** START OF EXTRACTED TEXT **

Even more bizarre? I don't even play online. I'm so busy these days that I just find like 20 minutes here or there. One level before bed, a break while paying bills, whatever I can manage. I simply don't have the time to call up a bunch of friends to get online and play a full collaborative game. (Or friends.) So yes, I'm addicted to Left 4 Dead even though I'm using the game's virtual teammates to help me play.

I can hear you now: "Why?"

Well, it looks cool, and it's fun, and it's violent, and, y'know, zombies.

Then I can hear you say: "No, I mean, why are you telling us this, old man? What's your point?"

Oh, my point is, Left 4 Dead has done more than entertain me; it's taught me about life. There are many valuable lessons in its code, all there for the taking, and I'm going to explain them all to you right now so I can pretend I'm not wasting my life playing video games in my basement.

Stay Away from Crazy Bitches

One of the cool things about Left 4 Dead is that it features a variety of zombies. And some of them, or indeed most of them, make no damn sense. But that's part of the fun. One of the zombies is referred to as a Witch. She looks like this:

Not Fiona Apple.

Here's the thing about the Witch. All she wants to do is sit alone and cry. If you don't go near her, she won't hurt you. Step too close, however, and she will literally tear your fucking eyes out. Sorta like this:

The Witch is a lot like that hot-but-borderline-anorexic chick from your freshman dorm. The one you'll get an instant crush on during orientation, but then one day, in the middle of the semester, you'll notice she hasn't bathed or changed clothes for three days. Her room is a mess of cigarette butts and uneaten pizza, and like the Witch in Left 4 Dead, she will absolutely destroy you. You need to stay away.

There is no way to help the Witch. It's also almost impossible to put her out of her misery quickly before she drags you down and reduces you to a bloody lifeless corpse.

** END OF EXTRACTED TEXT **
** START OF DATASET SECTION **

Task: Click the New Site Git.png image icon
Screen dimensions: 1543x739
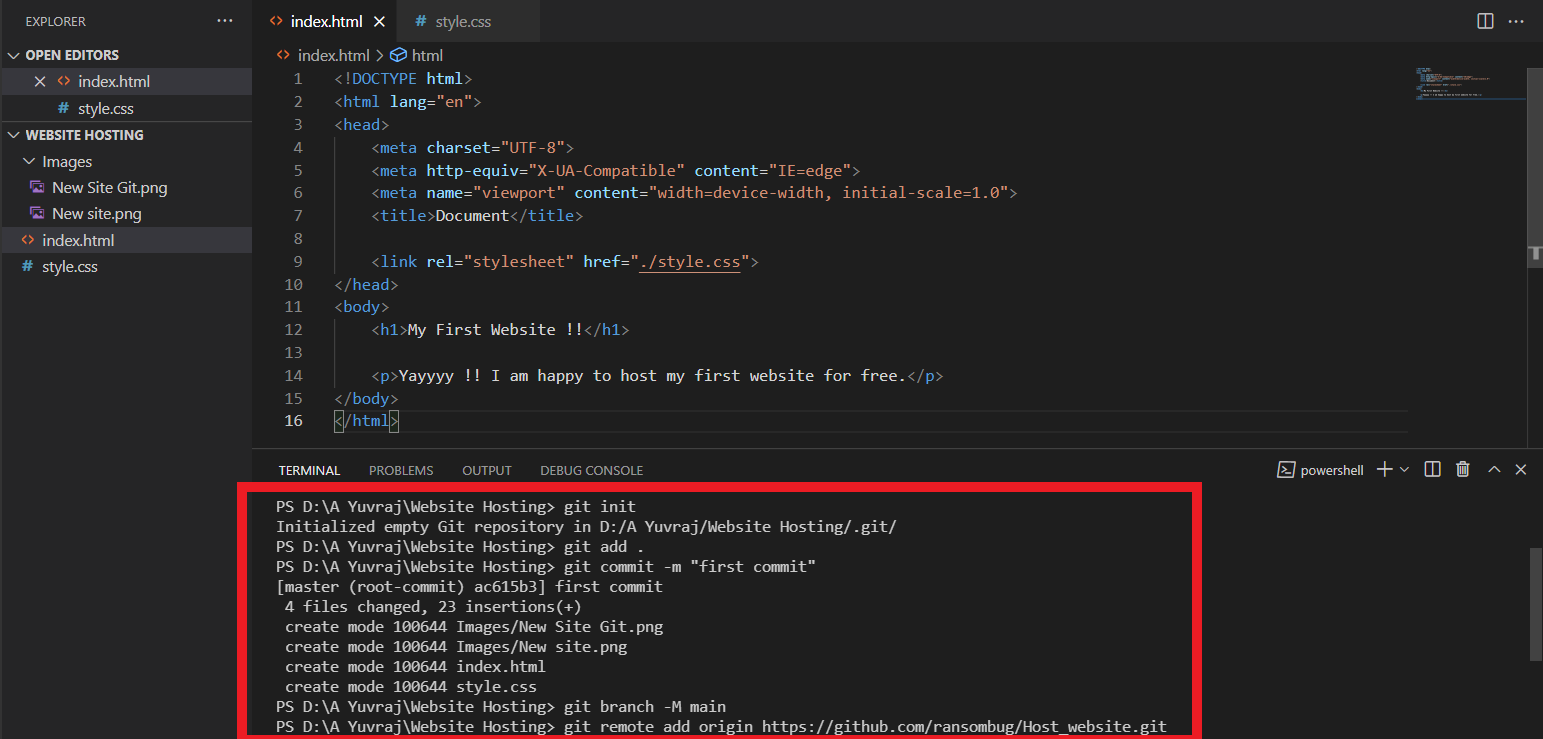Action: point(36,187)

** END OF DATASET SECTION **

> SHORT TASK A: Quote the Left 4 Dead text from "The Witch is" to "bloody lifeless corpse.".
> SHORT TASK B: Extend the Left 4 Dead text, picking up right after its last sentence.

> TASK RESPONSE A:
The Witch is a lot like that hot-but-borderline-anorexic chick from your freshman dorm. The one you'll get an instant crush on during orientation, but then one day, in the middle of the semester, you'll notice she hasn't bathed or changed clothes for three days. Her room is a mess of cigarette butts and uneaten pizza, and like the Witch in Left 4 Dead, she will absolutely destroy you. You need to stay away.

There is no way to help the Witch. It's also almost impossible to put her out of her misery quickly before she drags you down and reduces you to a bloody lifeless corpse.

> TASK RESPONSE B:
LIFE LESSON: Stay away from crazy bitches.

Running Away Is Never Good Enough

As I'll discuss further below, Left 4 Dead, much like life itself, values a little bit of pragmatic cowardice. Most of the time, however, Left 4 Dead will punish you for being a pure coward. The best example of this is the zombie known as Tank. Why do they call him Tank? Well, because they'd be sued for copyright infringement if they called him what he really is: Zombie Hulk.

"Hulk Smash. I mean, Tank Smash. I mean, braaaaaaaaaaaaaaainnnnnnnnns."

It takes a team to bring down Tank. If you take him on alone, you will die. If you simply run away and let your teammates deal with him, most of the time you will die. In the beginning of the first Left 4 Dead game, there is a little explanatory vignette. Tank comes hauling ass, flipping cars and grunting. The four startled characters back away slowly, asking "Run or shoot? Run. Or. SHOOT?!" And the wise advice given by the old Vietnam vet is "BOTH!"

The best way to take down Tank is to run the hell away from him while still pumping him with bullets.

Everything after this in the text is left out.